There is also a need, I think, to register comments on Joyce's writing, besides those of Beckett, from leading women Modernists, that is, for instance, that Gertrude Stein said of James Joyce that "He is incomprehensible and anyone can understand him" (this is from Richard Ellmann "James Joyce" 1982 p.529). Virginia Woolf is often taken as one of Joyce's more demanding critics, yet conveying impressions of pre-publication extracts from "Ulysses" seen in 'The Little Review' assized of this material that:
"whatever the exact intention there can be no question but that it is of the utmost sincerity and that the result, difficult or unpleasant as we may judge it, is undeniably distinct.

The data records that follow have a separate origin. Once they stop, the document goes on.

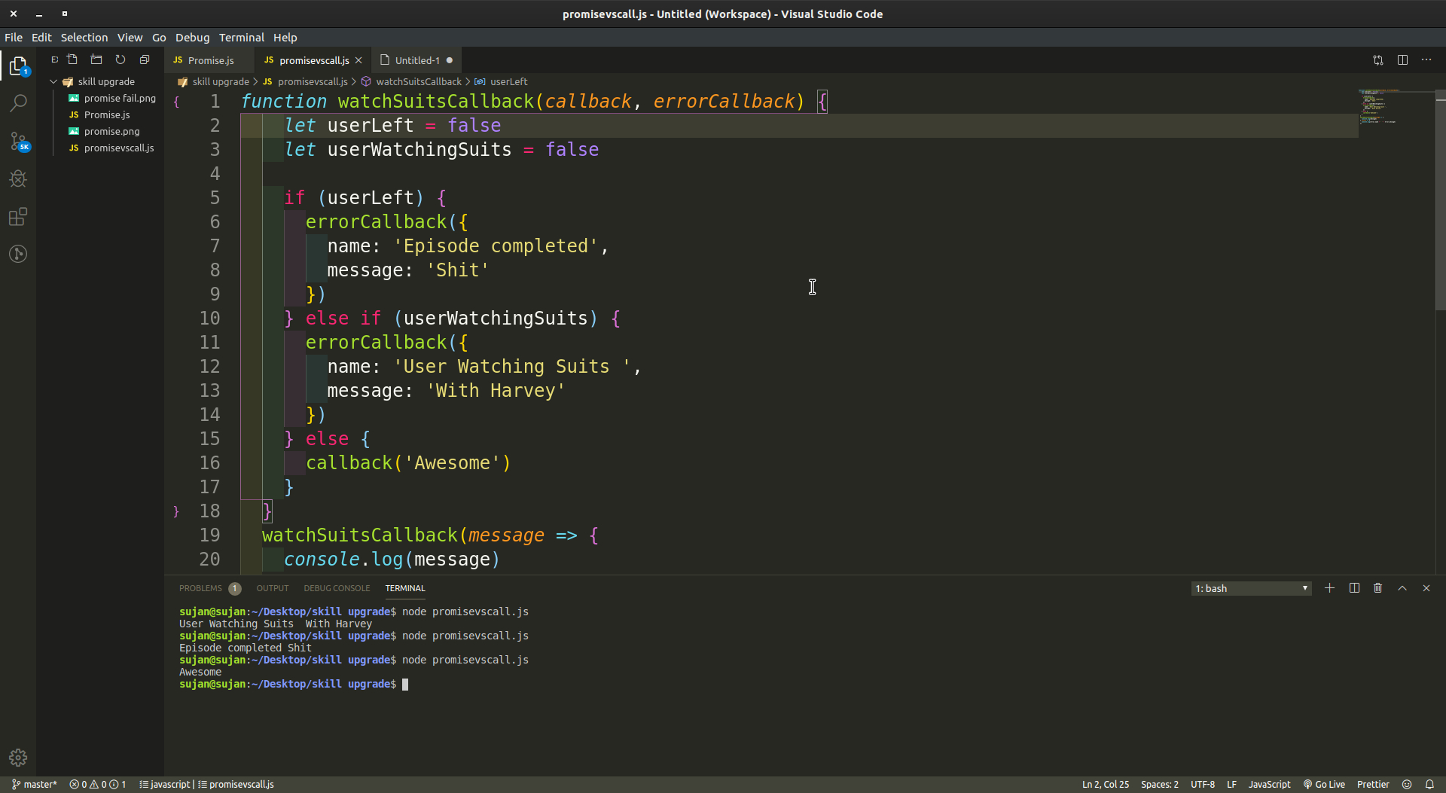This screenshot has height=793, width=1446.
Task: Open the Source Control view
Action: point(18,141)
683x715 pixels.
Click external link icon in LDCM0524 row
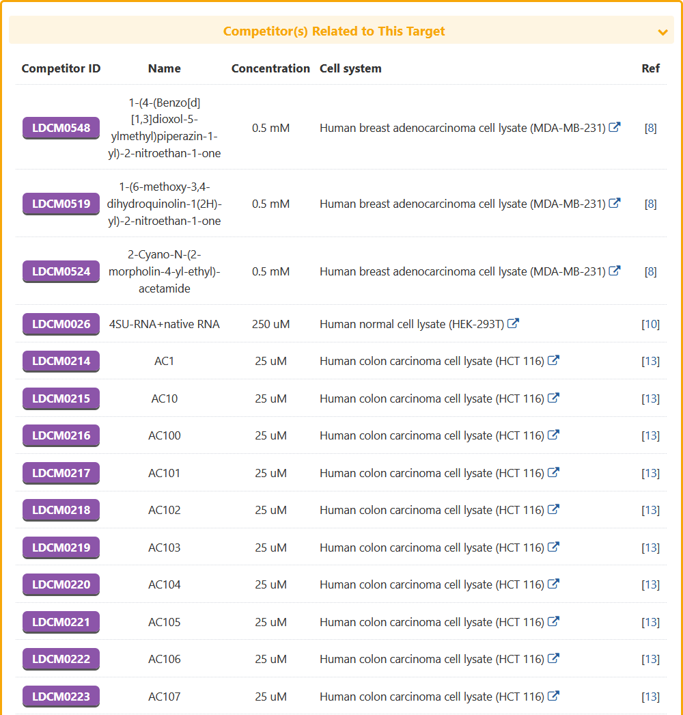tap(615, 271)
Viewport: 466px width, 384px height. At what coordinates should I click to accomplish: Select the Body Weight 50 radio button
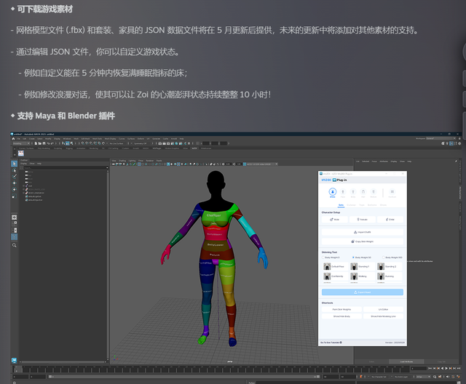354,257
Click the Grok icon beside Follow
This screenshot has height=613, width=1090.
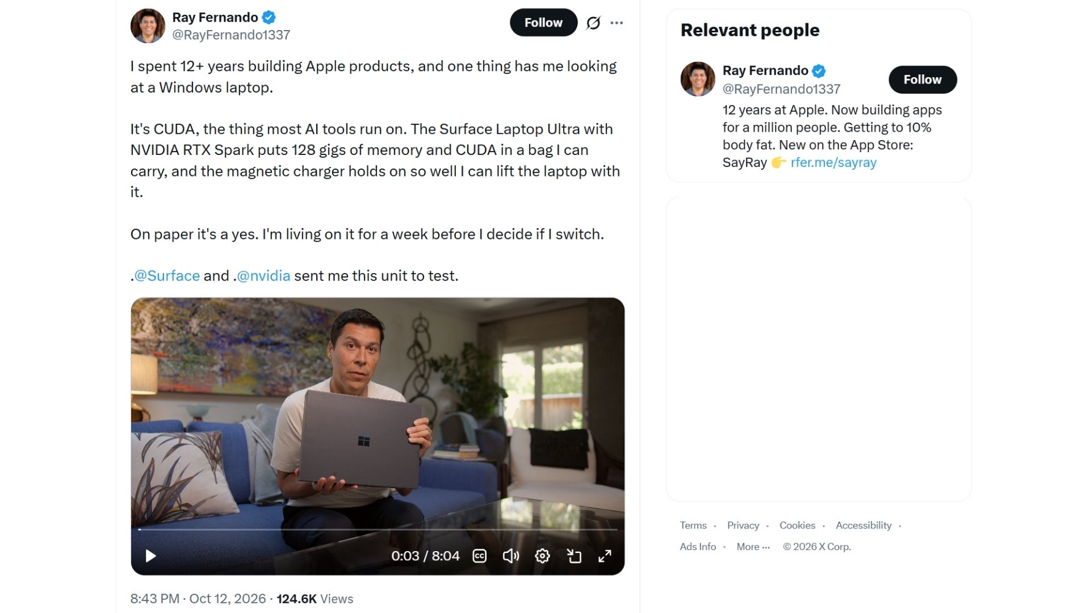coord(593,23)
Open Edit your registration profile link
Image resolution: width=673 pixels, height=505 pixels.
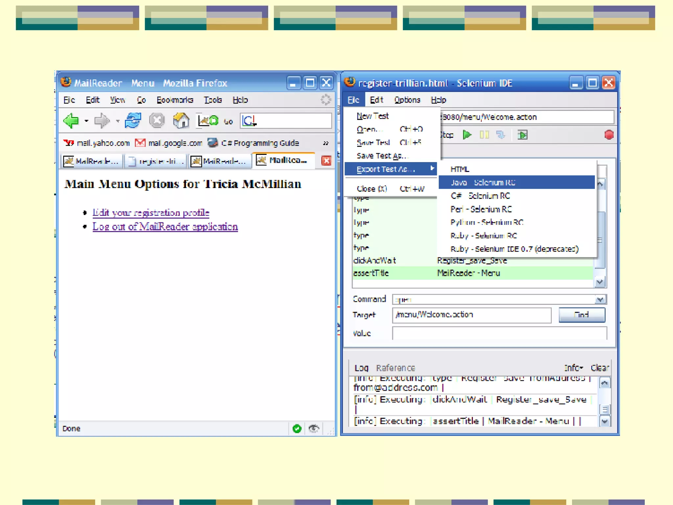[151, 213]
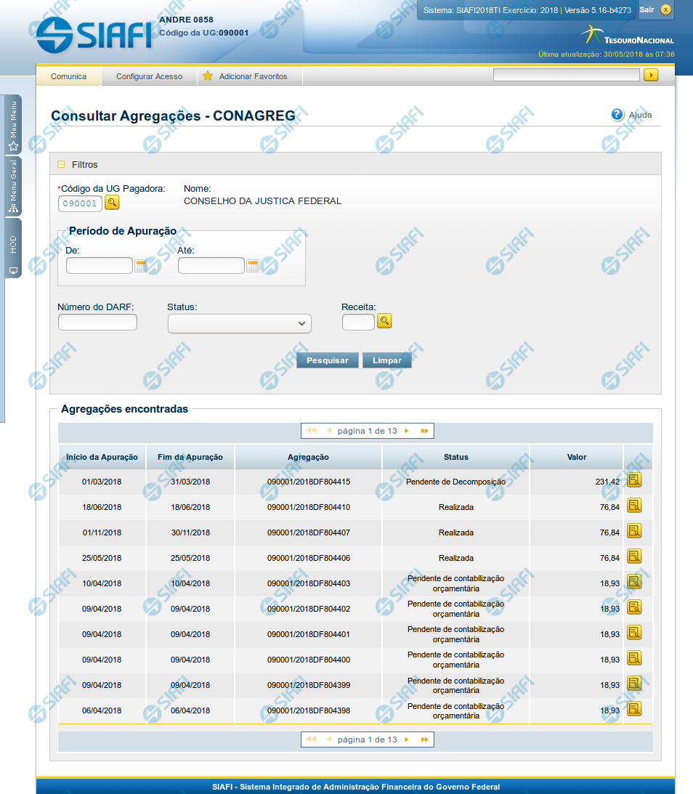Open the 'De' date calendar picker
Screen dimensions: 693x794
(141, 266)
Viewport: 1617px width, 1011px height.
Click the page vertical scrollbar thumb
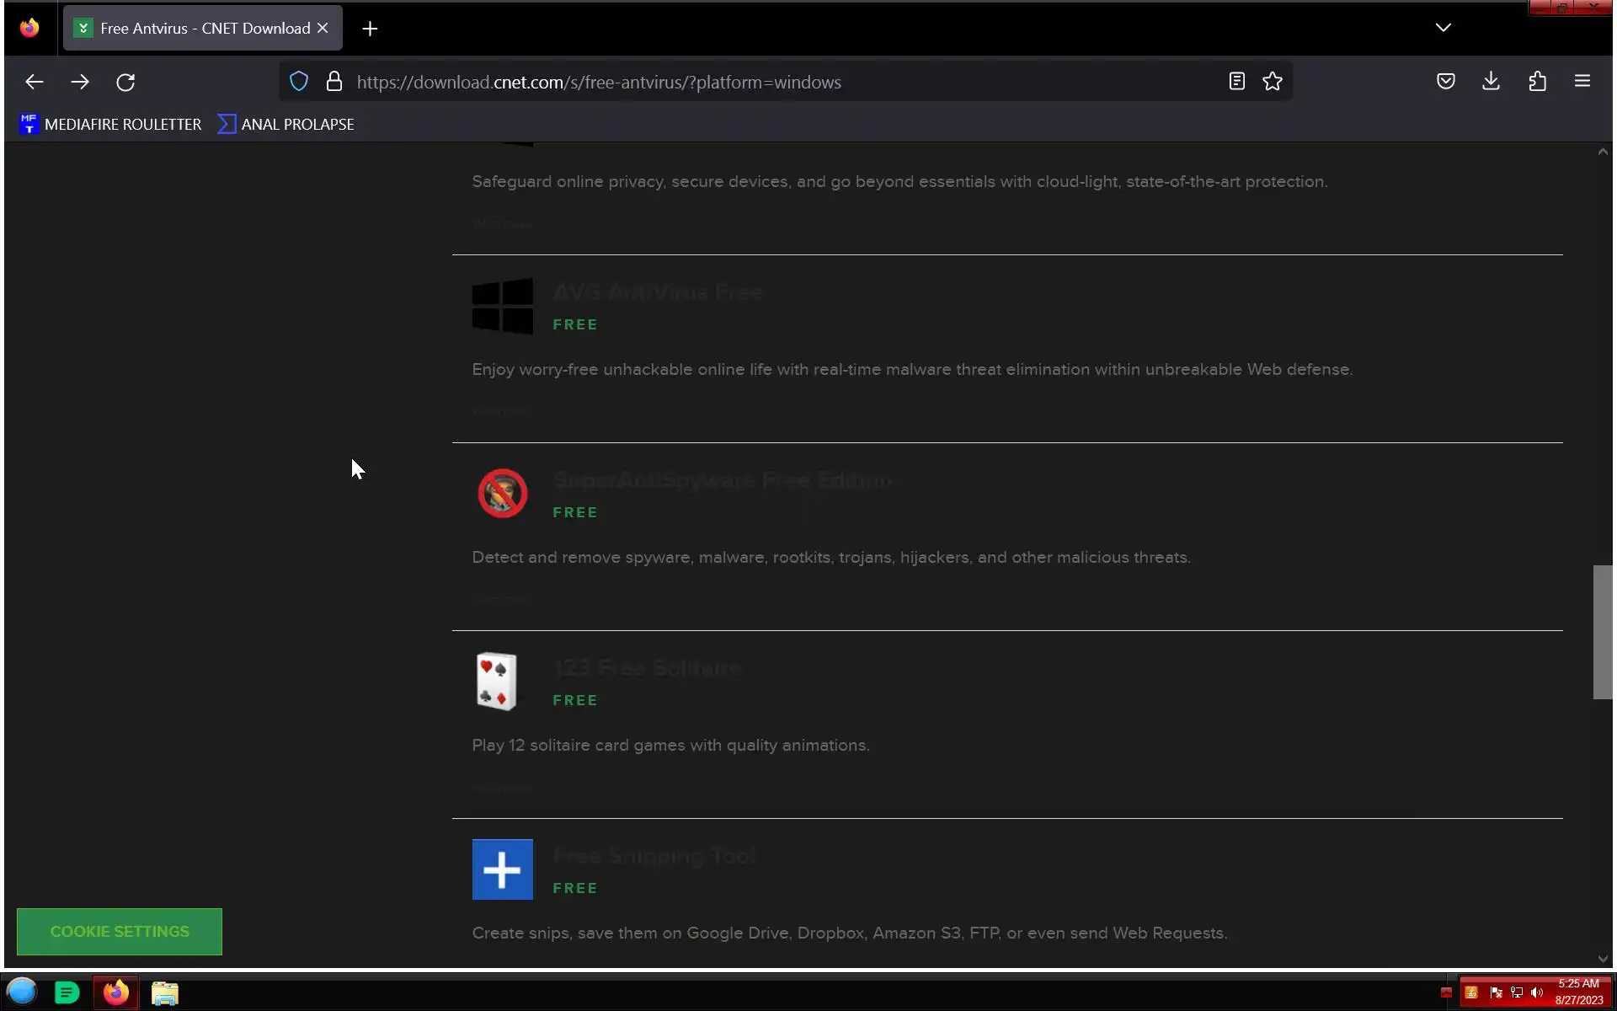click(x=1602, y=632)
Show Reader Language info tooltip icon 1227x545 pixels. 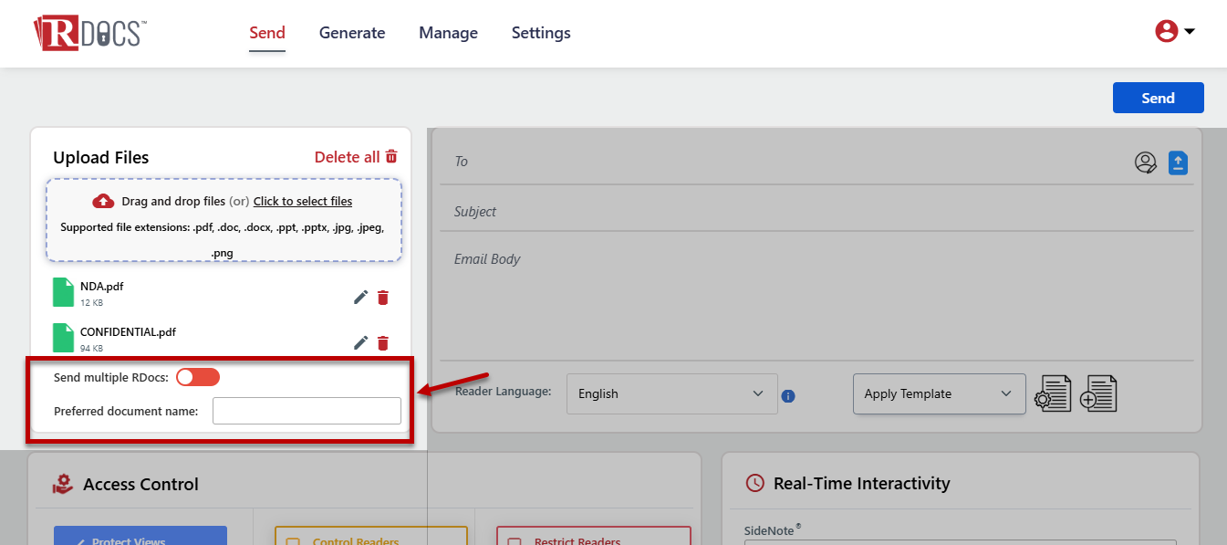coord(789,395)
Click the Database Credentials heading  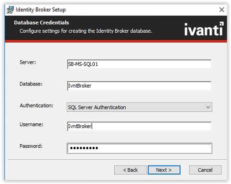(x=41, y=22)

In contrast to those whom we have called materialists Mr Joyce is spiritual; concerned at all costs to reveal the flickerings of that innermost flame" ('Modern Novels' in the 'Times Literary Supplement' 10 Apr 1919) yet in weighing comparisons she could not find the outcome in this regard in confronting the writer's necessary problem "to contrive a means of being free to set down what he chooses" as more successfully realised than Hardy's final novel, "Jude the Obscure" with which "Ulysses", she maintained, "fails to compare".
What is occurring in Beckett's postwar response to the wake of James Joyce and his critic Woolf, who on the evidence it would appear would rather he were more the materialist and less the spiritualist, I would suggest, is a beckoning fragmentation of the Rabelaisian vision of the 'world', which, though still configurable as a whole entity is nevertheless so many steps beyond the linguistic grasp of being altogether coherently known, familiarised and internalised as different modes of experience resist homogenisation, diverge and scatter deeper into their intrinsic diversities.
An analytic approach to poetics and criticism is one means, then, of trying to make sense of where these expressive differences, definitively let loose in the regimes of postwar liberal democracy, are going, and what their disparate identities and ways with language attest to.
The picture also, I'd have to say, looks a lot less clear at the time than it does in retrospect, to reiterate a well worn truism.
On the impressive and fascinating postings lately from Chris Emery and Douglas Oliver (this is e-mail after all and not 'New Literary History') I could note that I find listings of writers and notions of group tendencies valuable as a critical and orienting tool (and always there are unfamiliar names, titles; and I'm afraid I'm given to read as much again as to speak or 'over'write with celebratory or dismissive opinions), yet what I am perhaps more intrigued by is the issue of how poetic language is put together: this may not be an entirely conscious or deliberate process and yet 'form' of some kind is what results (like mowing a lawn [/or fashioning a shoreline estuary] into neat perpendicular margins or allowing an irregular and overgrown verge to wend out etc).
Will have to leave this to do something more useful and socially redeeming. Any further thoughts in the next week or two I may jot into another post, depending, that is, on how things add up...
PS A few related pieces from the Prynne "Poems" out from Bloodaxe:
'Numbers in Time of Trouble' ("Kitchen Poems"), 'The Common Gain, Reversed', 'A Stone Called Nothing' ("The White Stones").